═════ DATA
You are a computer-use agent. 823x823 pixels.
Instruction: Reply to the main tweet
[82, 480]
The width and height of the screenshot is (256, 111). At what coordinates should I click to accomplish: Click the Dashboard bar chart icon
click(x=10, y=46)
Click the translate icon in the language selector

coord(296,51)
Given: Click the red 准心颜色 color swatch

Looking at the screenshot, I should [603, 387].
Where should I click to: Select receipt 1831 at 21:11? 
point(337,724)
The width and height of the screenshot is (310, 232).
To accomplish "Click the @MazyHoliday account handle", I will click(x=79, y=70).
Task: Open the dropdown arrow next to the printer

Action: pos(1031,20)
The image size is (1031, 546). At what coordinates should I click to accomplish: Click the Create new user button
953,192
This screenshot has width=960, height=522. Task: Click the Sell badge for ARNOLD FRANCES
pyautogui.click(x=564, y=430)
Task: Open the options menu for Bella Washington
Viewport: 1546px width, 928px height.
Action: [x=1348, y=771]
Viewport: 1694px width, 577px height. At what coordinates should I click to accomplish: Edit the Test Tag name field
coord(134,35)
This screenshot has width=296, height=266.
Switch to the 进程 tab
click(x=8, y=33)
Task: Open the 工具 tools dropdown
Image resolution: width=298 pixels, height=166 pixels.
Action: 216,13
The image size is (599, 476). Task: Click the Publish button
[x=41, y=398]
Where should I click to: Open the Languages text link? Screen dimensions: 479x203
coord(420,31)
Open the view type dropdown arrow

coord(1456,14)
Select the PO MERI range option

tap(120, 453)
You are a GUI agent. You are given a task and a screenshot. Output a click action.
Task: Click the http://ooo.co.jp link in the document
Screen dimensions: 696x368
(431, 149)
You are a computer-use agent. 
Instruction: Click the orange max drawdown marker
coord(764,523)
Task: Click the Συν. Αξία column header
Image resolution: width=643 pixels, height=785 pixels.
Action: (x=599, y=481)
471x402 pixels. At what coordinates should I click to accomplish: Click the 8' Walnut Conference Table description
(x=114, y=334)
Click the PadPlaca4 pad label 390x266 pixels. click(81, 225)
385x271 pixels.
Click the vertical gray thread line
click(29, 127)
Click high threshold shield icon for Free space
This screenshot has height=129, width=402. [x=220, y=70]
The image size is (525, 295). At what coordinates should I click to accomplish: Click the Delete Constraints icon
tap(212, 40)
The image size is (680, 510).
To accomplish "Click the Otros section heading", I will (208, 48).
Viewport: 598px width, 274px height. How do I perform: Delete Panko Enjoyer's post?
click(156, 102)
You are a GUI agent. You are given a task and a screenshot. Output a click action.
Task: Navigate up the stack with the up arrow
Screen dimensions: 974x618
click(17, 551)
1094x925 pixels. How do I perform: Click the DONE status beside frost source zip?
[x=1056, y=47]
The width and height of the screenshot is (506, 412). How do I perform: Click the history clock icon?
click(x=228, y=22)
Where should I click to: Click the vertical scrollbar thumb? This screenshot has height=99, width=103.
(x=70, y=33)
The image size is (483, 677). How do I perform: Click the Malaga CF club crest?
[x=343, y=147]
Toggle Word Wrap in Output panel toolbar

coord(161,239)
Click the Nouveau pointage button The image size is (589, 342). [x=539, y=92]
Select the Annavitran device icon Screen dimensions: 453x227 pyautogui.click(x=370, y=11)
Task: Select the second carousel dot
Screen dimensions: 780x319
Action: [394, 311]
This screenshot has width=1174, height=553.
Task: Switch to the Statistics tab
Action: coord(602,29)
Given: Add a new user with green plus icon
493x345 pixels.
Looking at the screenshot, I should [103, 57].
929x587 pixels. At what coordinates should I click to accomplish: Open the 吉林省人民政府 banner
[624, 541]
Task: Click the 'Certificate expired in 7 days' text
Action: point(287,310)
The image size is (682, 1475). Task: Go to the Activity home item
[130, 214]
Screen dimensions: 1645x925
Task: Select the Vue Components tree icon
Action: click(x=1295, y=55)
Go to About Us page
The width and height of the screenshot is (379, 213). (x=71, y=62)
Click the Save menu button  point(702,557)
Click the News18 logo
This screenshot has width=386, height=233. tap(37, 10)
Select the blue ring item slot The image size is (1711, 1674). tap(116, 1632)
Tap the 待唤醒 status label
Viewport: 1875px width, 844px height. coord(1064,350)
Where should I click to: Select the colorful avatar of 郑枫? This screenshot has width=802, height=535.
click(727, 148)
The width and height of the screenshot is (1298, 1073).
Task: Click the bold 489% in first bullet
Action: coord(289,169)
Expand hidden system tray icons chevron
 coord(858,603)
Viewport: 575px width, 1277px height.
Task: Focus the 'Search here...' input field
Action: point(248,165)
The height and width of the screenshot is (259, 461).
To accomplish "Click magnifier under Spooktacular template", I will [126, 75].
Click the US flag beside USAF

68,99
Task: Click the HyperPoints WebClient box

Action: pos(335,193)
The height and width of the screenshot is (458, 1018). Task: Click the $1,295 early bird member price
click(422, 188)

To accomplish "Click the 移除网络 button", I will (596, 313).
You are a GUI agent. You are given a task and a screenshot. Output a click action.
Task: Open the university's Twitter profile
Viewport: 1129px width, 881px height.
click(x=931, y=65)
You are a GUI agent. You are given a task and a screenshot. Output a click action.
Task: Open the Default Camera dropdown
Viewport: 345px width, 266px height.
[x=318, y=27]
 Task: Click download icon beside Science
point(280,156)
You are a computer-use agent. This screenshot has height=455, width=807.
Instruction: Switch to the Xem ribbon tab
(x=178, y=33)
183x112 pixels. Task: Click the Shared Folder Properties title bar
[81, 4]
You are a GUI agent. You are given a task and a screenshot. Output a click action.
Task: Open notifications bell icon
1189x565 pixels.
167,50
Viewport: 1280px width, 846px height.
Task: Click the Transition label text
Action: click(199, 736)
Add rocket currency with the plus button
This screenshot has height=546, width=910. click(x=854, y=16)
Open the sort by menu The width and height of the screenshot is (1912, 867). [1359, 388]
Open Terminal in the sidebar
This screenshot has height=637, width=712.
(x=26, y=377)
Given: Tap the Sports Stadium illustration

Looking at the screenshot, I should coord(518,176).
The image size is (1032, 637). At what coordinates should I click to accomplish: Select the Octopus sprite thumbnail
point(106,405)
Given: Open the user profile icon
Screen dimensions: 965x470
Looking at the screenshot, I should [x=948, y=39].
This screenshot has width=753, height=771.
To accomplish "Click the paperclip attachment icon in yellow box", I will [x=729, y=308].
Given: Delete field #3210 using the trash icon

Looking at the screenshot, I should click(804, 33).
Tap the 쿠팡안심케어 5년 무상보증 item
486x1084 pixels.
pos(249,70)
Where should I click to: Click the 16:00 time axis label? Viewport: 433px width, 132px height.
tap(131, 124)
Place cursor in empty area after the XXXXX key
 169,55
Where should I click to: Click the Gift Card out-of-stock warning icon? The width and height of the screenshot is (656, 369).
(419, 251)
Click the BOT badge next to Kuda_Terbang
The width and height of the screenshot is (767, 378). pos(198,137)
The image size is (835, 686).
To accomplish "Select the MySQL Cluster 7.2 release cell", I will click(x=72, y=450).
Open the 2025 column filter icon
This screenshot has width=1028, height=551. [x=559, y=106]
══════════
▶ _ASSIGNMENT_: Transcribe each record above exactly. Skip none.

▶ _EXPECTED ANSWER_:
You are a computer-use agent. 823x823 pixels.
Instruction: Reply to the main tweet
[82, 480]
The width and height of the screenshot is (256, 111). At what coordinates should I click to accomplish: Click the Dashboard bar chart icon
click(x=10, y=46)
Click the translate icon in the language selector

coord(296,51)
Given: Click the red 准心颜色 color swatch

Looking at the screenshot, I should [603, 387].
Where should I click to: Select receipt 1831 at 21:11? 
point(337,724)
The width and height of the screenshot is (310, 232).
To accomplish "Click the @MazyHoliday account handle", I will click(x=79, y=70).
Task: Open the dropdown arrow next to the printer

Action: pos(1031,20)
The image size is (1031, 546). At what coordinates should I click to accomplish: Click the Create new user button
953,192
This screenshot has width=960, height=522. Task: Click the Sell badge for ARNOLD FRANCES
pyautogui.click(x=564, y=430)
Task: Open the options menu for Bella Washington
Viewport: 1546px width, 928px height.
Action: [x=1348, y=771]
Viewport: 1694px width, 577px height. At what coordinates should I click to accomplish: Edit the Test Tag name field
coord(134,35)
This screenshot has width=296, height=266.
Switch to the 进程 tab
click(x=8, y=33)
Task: Open the 工具 tools dropdown
Image resolution: width=298 pixels, height=166 pixels.
Action: 216,13
The image size is (599, 476). Task: Click the Publish button
[x=41, y=398]
Where should I click to: Open the Languages text link? Screen dimensions: 479x203
coord(420,31)
Open the view type dropdown arrow

coord(1456,14)
Select the PO MERI range option

tap(120, 453)
You are a GUI agent. You are given a task and a screenshot. Output a click action.
Task: Click the http://ooo.co.jp link in the document
Screen dimensions: 696x368
(431, 149)
You are a computer-use agent. 
Instruction: Click the orange max drawdown marker
coord(764,523)
Task: Click the Συν. Αξία column header
Image resolution: width=643 pixels, height=785 pixels.
Action: (x=599, y=481)
471x402 pixels. At what coordinates should I click to accomplish: Click the 8' Walnut Conference Table description
(x=114, y=334)
Click the PadPlaca4 pad label 390x266 pixels. click(81, 225)
385x271 pixels.
Click the vertical gray thread line
click(29, 127)
Click high threshold shield icon for Free space
This screenshot has height=129, width=402. [x=220, y=70]
The image size is (525, 295). At what coordinates should I click to accomplish: Click the Delete Constraints icon
tap(212, 40)
The image size is (680, 510).
To accomplish "Click the Otros section heading", I will (208, 48).
Viewport: 598px width, 274px height. How do I perform: Delete Panko Enjoyer's post?
click(156, 102)
You are a GUI agent. You are given a task and a screenshot. Output a click action.
Task: Navigate up the stack with the up arrow
Screen dimensions: 974x618
click(17, 551)
1094x925 pixels. How do I perform: Click the DONE status beside frost source zip?
[x=1056, y=47]
The width and height of the screenshot is (506, 412). How do I perform: Click the history clock icon?
click(x=228, y=22)
Where should I click to: Click the vertical scrollbar thumb? This screenshot has height=99, width=103.
(x=70, y=33)
The image size is (483, 677). How do I perform: Click the Malaga CF club crest?
[x=343, y=147]
Toggle Word Wrap in Output panel toolbar

coord(161,239)
Click the Nouveau pointage button The image size is (589, 342). [x=539, y=92]
Select the Annavitran device icon Screen dimensions: 453x227 pyautogui.click(x=370, y=11)
Task: Select the second carousel dot
Screen dimensions: 780x319
Action: [394, 311]
This screenshot has width=1174, height=553.
Task: Switch to the Statistics tab
Action: coord(602,29)
Given: Add a new user with green plus icon
493x345 pixels.
Looking at the screenshot, I should [103, 57].
929x587 pixels. At what coordinates should I click to accomplish: Open the 吉林省人民政府 banner
[624, 541]
Task: Click the 'Certificate expired in 7 days' text
Action: point(287,310)
The image size is (682, 1475). Task: Go to the Activity home item
[130, 214]
Screen dimensions: 1645x925
Task: Select the Vue Components tree icon
Action: click(x=1295, y=55)
Go to About Us page
The width and height of the screenshot is (379, 213). (x=71, y=62)
Click the Save menu button  point(702,557)
Click the News18 logo
This screenshot has width=386, height=233. tap(37, 10)
Select the blue ring item slot The image size is (1711, 1674). tap(116, 1632)
Tap the 待唤醒 status label
Viewport: 1875px width, 844px height. coord(1064,350)
Where should I click to: Select the colorful avatar of 郑枫? This screenshot has width=802, height=535.
click(727, 148)
The width and height of the screenshot is (1298, 1073).
Task: Click the bold 489% in first bullet
Action: coord(289,169)
Expand hidden system tray icons chevron
 coord(858,603)
Viewport: 575px width, 1277px height.
Task: Focus the 'Search here...' input field
Action: point(248,165)
The height and width of the screenshot is (259, 461).
To accomplish "Click magnifier under Spooktacular template", I will [126, 75].
Click the US flag beside USAF

68,99
Task: Click the HyperPoints WebClient box

Action: pos(335,193)
The height and width of the screenshot is (458, 1018). Task: Click the $1,295 early bird member price
click(422, 188)

To accomplish "Click the 移除网络 button", I will (596, 313).
You are a GUI agent. You are given a task and a screenshot. Output a click action.
Task: Open the university's Twitter profile
Viewport: 1129px width, 881px height.
click(x=931, y=65)
You are a GUI agent. You are given a task and a screenshot. Output a click action.
Task: Open the Default Camera dropdown
Viewport: 345px width, 266px height.
[x=318, y=27]
 Task: Click download icon beside Science
point(280,156)
You are a computer-use agent. This screenshot has height=455, width=807.
Instruction: Switch to the Xem ribbon tab
(x=178, y=33)
183x112 pixels. Task: Click the Shared Folder Properties title bar
[81, 4]
You are a GUI agent. You are given a task and a screenshot. Output a click action.
Task: Open notifications bell icon
1189x565 pixels.
167,50
Viewport: 1280px width, 846px height.
Task: Click the Transition label text
Action: click(199, 736)
Add rocket currency with the plus button
This screenshot has height=546, width=910. click(x=854, y=16)
Open the sort by menu The width and height of the screenshot is (1912, 867). [1359, 388]
Open Terminal in the sidebar
This screenshot has height=637, width=712.
(x=26, y=377)
Given: Tap the Sports Stadium illustration

Looking at the screenshot, I should coord(518,176).
The image size is (1032, 637). At what coordinates should I click to accomplish: Select the Octopus sprite thumbnail
point(106,405)
Given: Open the user profile icon
Screen dimensions: 965x470
Looking at the screenshot, I should [x=948, y=39].
This screenshot has width=753, height=771.
To accomplish "Click the paperclip attachment icon in yellow box", I will [x=729, y=308].
Given: Delete field #3210 using the trash icon

Looking at the screenshot, I should click(804, 33).
Tap the 쿠팡안심케어 5년 무상보증 item
486x1084 pixels.
pos(249,70)
Where should I click to: Click the 16:00 time axis label? Viewport: 433px width, 132px height.
tap(131, 124)
Place cursor in empty area after the XXXXX key
 169,55
Where should I click to: Click the Gift Card out-of-stock warning icon? The width and height of the screenshot is (656, 369).
(419, 251)
Click the BOT badge next to Kuda_Terbang
The width and height of the screenshot is (767, 378). pos(198,137)
The image size is (835, 686).
To accomplish "Select the MySQL Cluster 7.2 release cell", I will click(x=72, y=450).
Open the 2025 column filter icon
This screenshot has width=1028, height=551. [x=559, y=106]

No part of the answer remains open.